Post by bladeracer » 19 Sep 2022, 10:36 am

straightshooter wrote:bladeracer
I think you are confusing deforming with compressing.
When one compresses powder with a bullet, what happens is that the interstices between the powder grains are reduced. There inevitably will be some accompanying powder deformation but the majority of compression is due to loss of airspace.
A benefit of a compressed load is that it offers the prospect of more consistent powder ignition leading to less SD in MV.
One thing that has me beat in your post is just how you manage to have powder heaped above the case mouth and then manage to seat a bullet without spilling powder in the process.


What do you believe causes the crunching sound then? I think you are confusing compression with consolidation. Compressing something is going to deform it, consolidation is trying to fit stuff into a smaller volume without deforming it, as with using the drop tube or a vibrator. Compressing powder grains definitely deforms them, they're not that hard.

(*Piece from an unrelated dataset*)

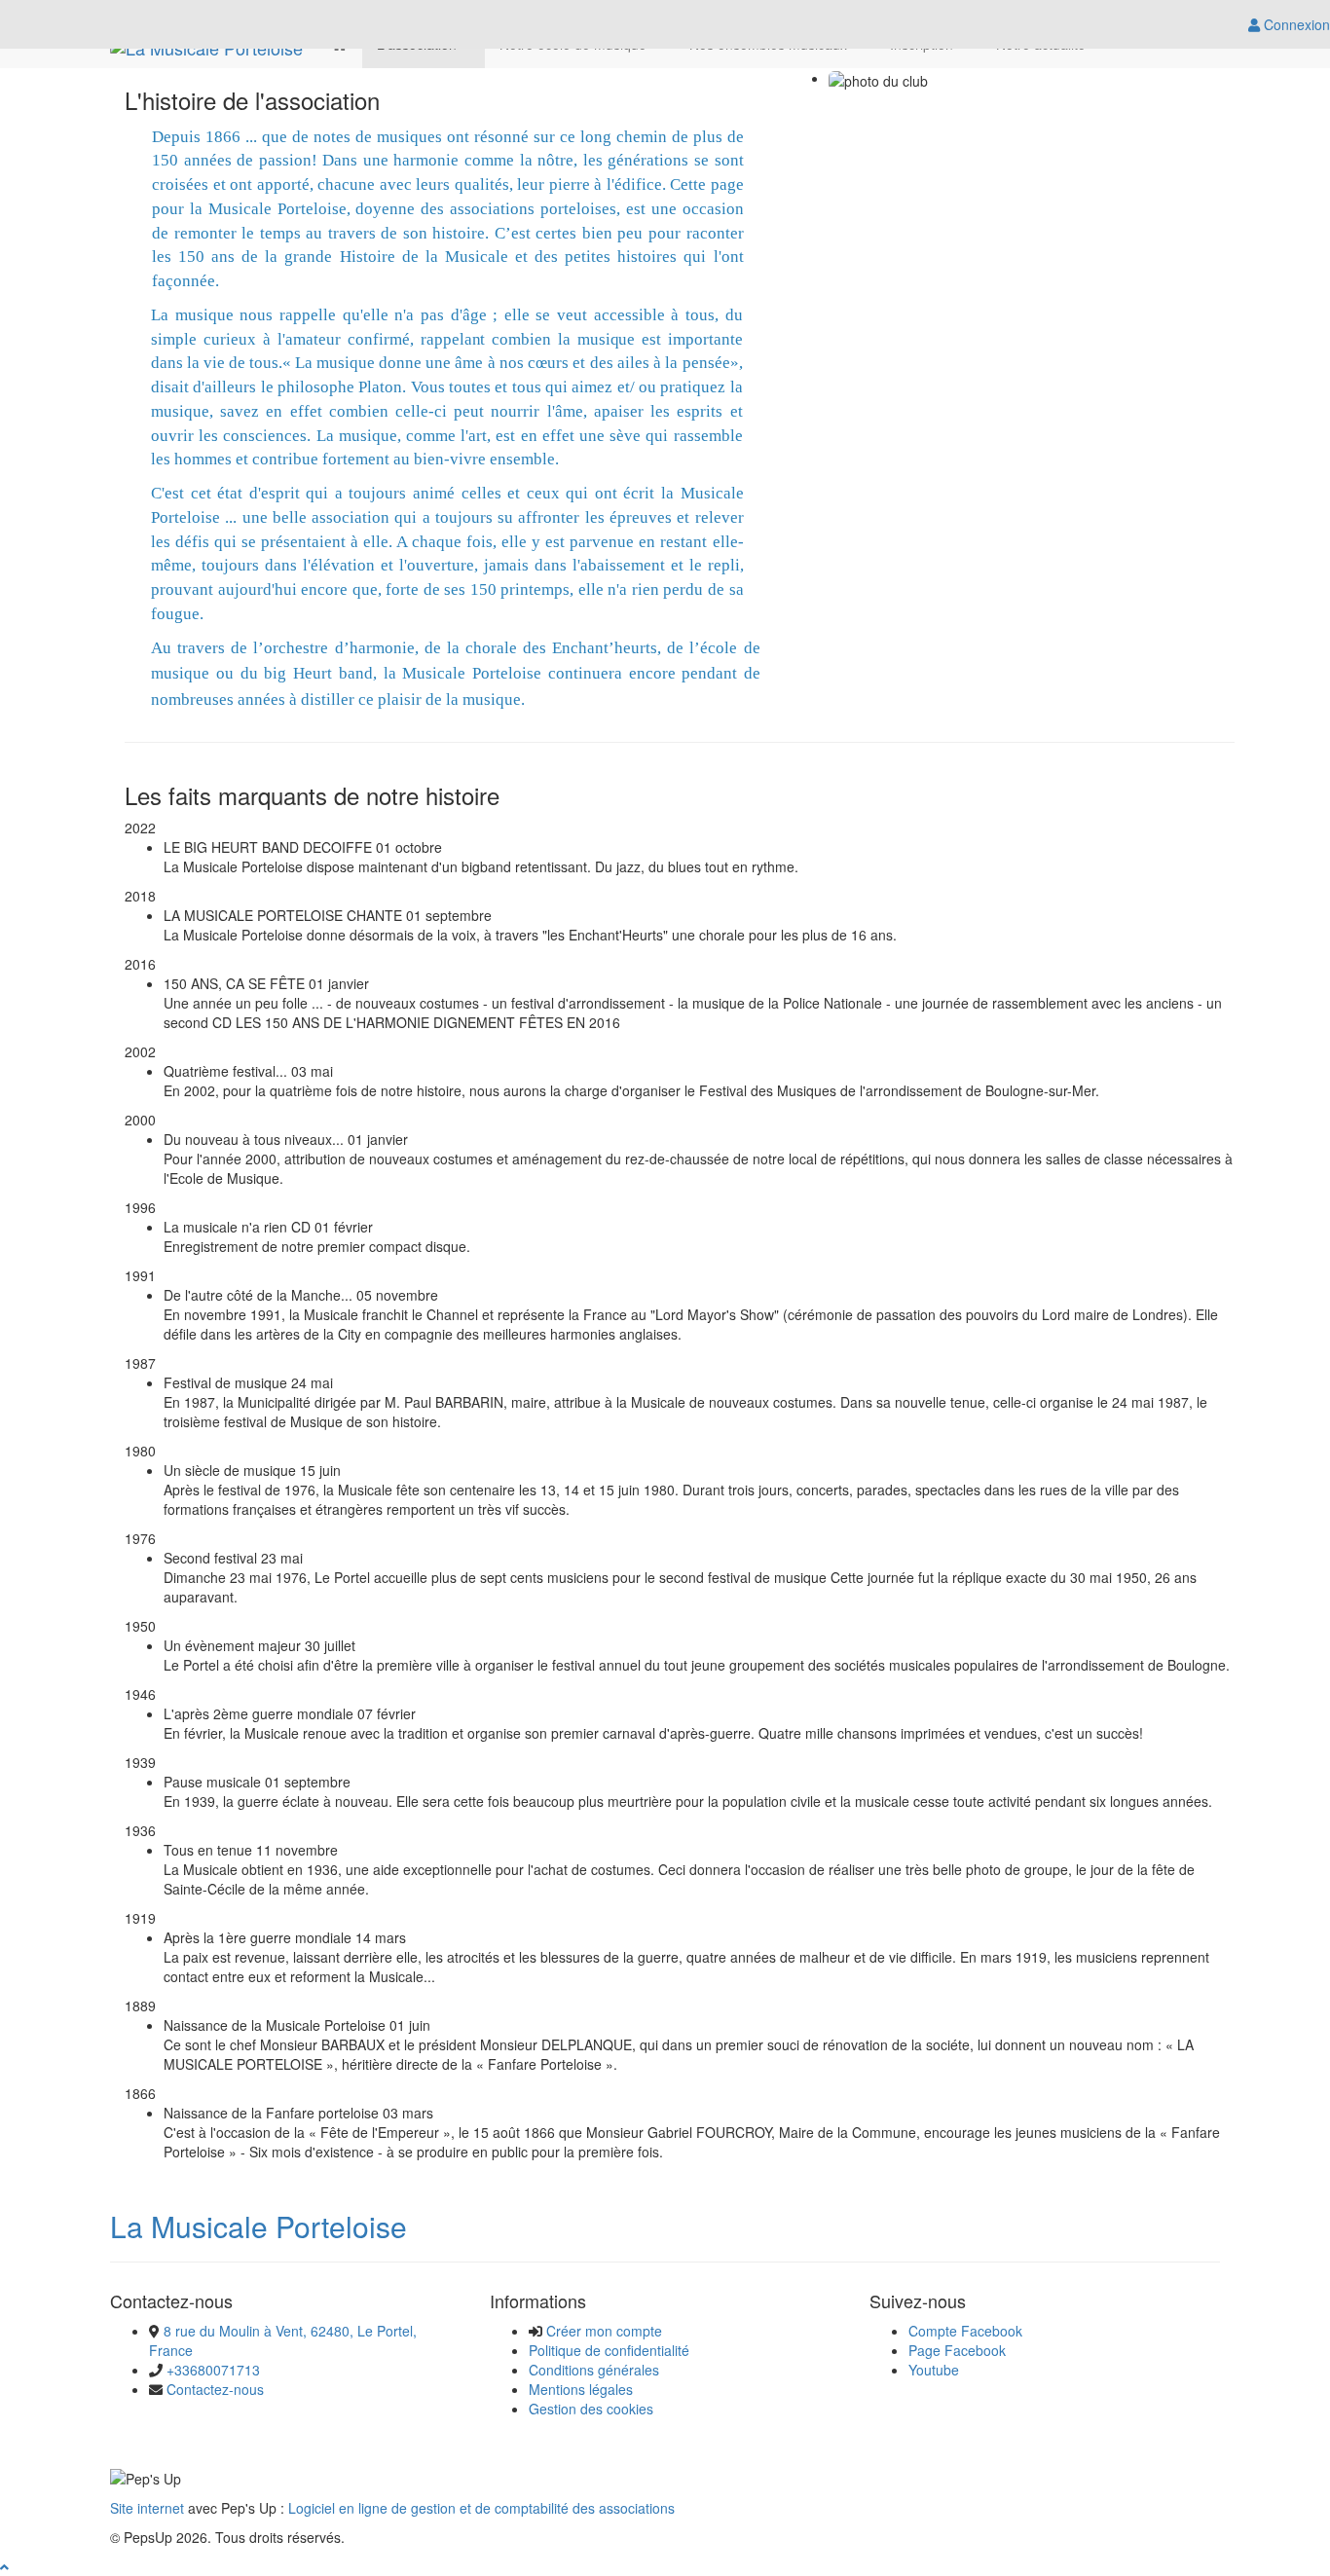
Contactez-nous (215, 2389)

I'll have to video it next time I'm loading some, but squashing 30gn of powder in is not difficult. Keep in mind the .204 case neck is very small, so the neck only holds a couple of grains, and the slump of the AR2206H is not tall at all. The grains are quite large compared to the size of the hole they're sitting in, all I'm doing is pushing those few grains back into the larger volume of the case body. If I could get 30.1gn to fit in there I'd try it but 30gn is all I can manage, anything more spills over.